The law of the supermarket

16 years ago, on a Tuesday
The 11th of September 2007, to be precise

On Saturday morning, around 11 o’clock, I was off to a local supermarket on a mission assigned by my wife Crenguţa: to get a list of prices for some 2 dozen products.

OK, let’s back up a bit.

My cousins want to start a business in catering. They are pretty determined (or so they seem) and have recruited my wife too. Since she is supposedly the one with the most spare time on her hands (OK, with marketing experience too), she was asked to try and make up some sort of business plan.

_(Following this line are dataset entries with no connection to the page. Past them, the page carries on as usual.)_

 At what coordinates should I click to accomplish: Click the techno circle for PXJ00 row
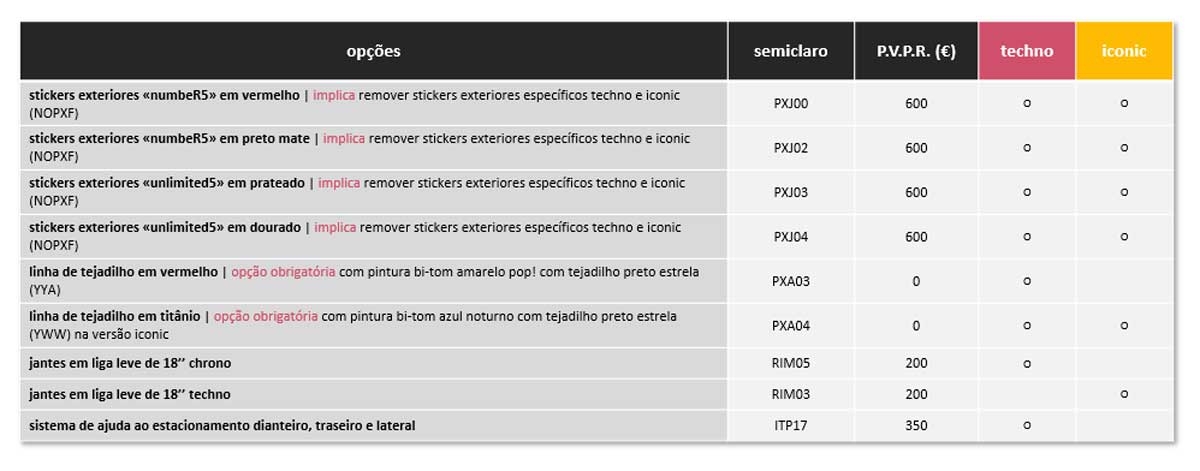pyautogui.click(x=1027, y=103)
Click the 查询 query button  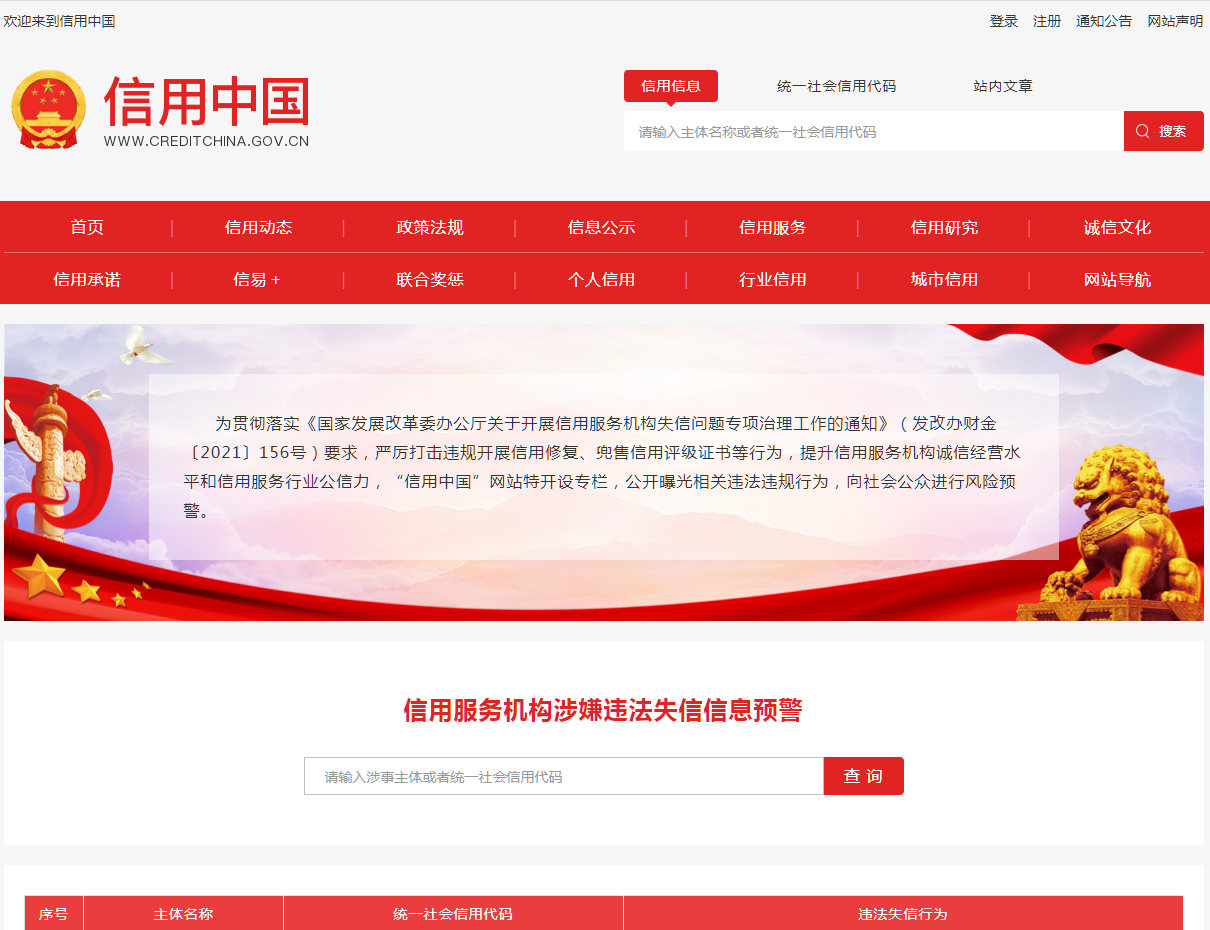coord(863,776)
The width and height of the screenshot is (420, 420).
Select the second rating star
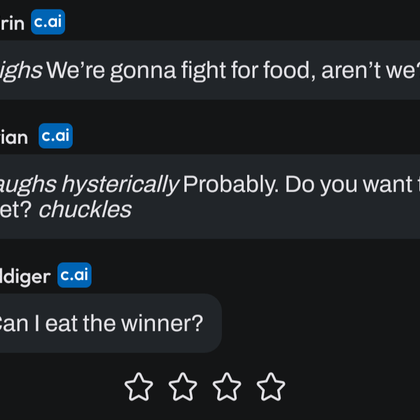tap(183, 387)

I have only a very fuzzy clue what that means, but it’s common sense that you need to make some kind of calculations, some kind of projections, to have at least some idea about the amount of money and time and effort you’ll need to put into such a thing, and what kind of return you can expect (if any, obviously).

So you guessed it, she needed some reference prices for food items and also for some other things needed in a kitchen: dish washing liquid, towels, stuff like that.

So it was noonish on Saturday, I had my notebook with the item list 4 pages long, and I was entering the closest supermarket, not very enthusiastic, but determined to get it over with as quickly as possible.

About 5 items down my list I got the attention of a saleswoman at the dairy department. She asked me who I am, who do I work for, and if I’m aware I’m not allowed to take notes of the prices.


I respectfully replied that since they DISPLAY their prices, they can’t possibly be a secret. So since they are not a secret, why shouldn’t I have the right to put them down, if that’s what floats my boat? Anyway, she was sticking to her version, so I decided I don’t have time to argue with her. I told her to get real and moved on to another category of products on my list.

Another 5 minutes and lots of cross-eyed glances from various employees later, a dude from security approaches me and asks me what am I doing. I asked what seems to be the problem, so he gave his speech about how it is forbidden to take notes in their supermarket!

No I was starting to get pissed! I asked to see the source of that regulation, I demanded to see with my own eyes that interdiction! He replied that it’s part of their internal rules, and that he’s not allowed to show that to me. Now that was great! My next question was haw am I supposed to observe some rule since I’m not allowed to see it? He replied: “Because I said so!”

I believe that this was the point where my blood started boiling. Of course, I asked to see some ID, besides the plasticized badge he was waving beneath my eyes (I forgot to mention that I was totally dominating the guy, who was at least 15-20 cm shorter — some security guard, heh?). I told him I can come back in half an hour with a hand bag full of the cheap badges he was waving, so I demanded to see proper official identification. He declined. So I told him that as far as I’m concerned our little chat was over, and that no random jerk is going to tell me what I can and can’t do, so that he can just bug off.

His next move was to threat me with the police. Oh, I was scared! I tried to get on with my business, but he kept getting in front of me, trying to block my view of the price tags. I was now completely surrounded with supermarket employees, most of them talking at the same time, but basically telling me the same thing over and over: I’m not allowed to take notes of their prices.

I was already way too pissed off, and since I was getting the urge to smear the little security shit all over his precious price tags, with a last drop of reason I decided to back off and left in a hurry.

In hindsight, I could have been smarter about it and dictate the prices to Crenguţa over the phone. Or simply get a shopping cart, put some stuff inside in order to look less suspicious, and then try to get the prices list. But I wasn’t.

I don’t think what happened was right, to be mild about it. And I certainly don’t think this is the way to handle customers or public relations. Even if I was from some competitor, I still fail to see what was the problem with getting their prices on paper.

And I will probably never will. Because this is Romania, The Country where Nothing Ever Changes™!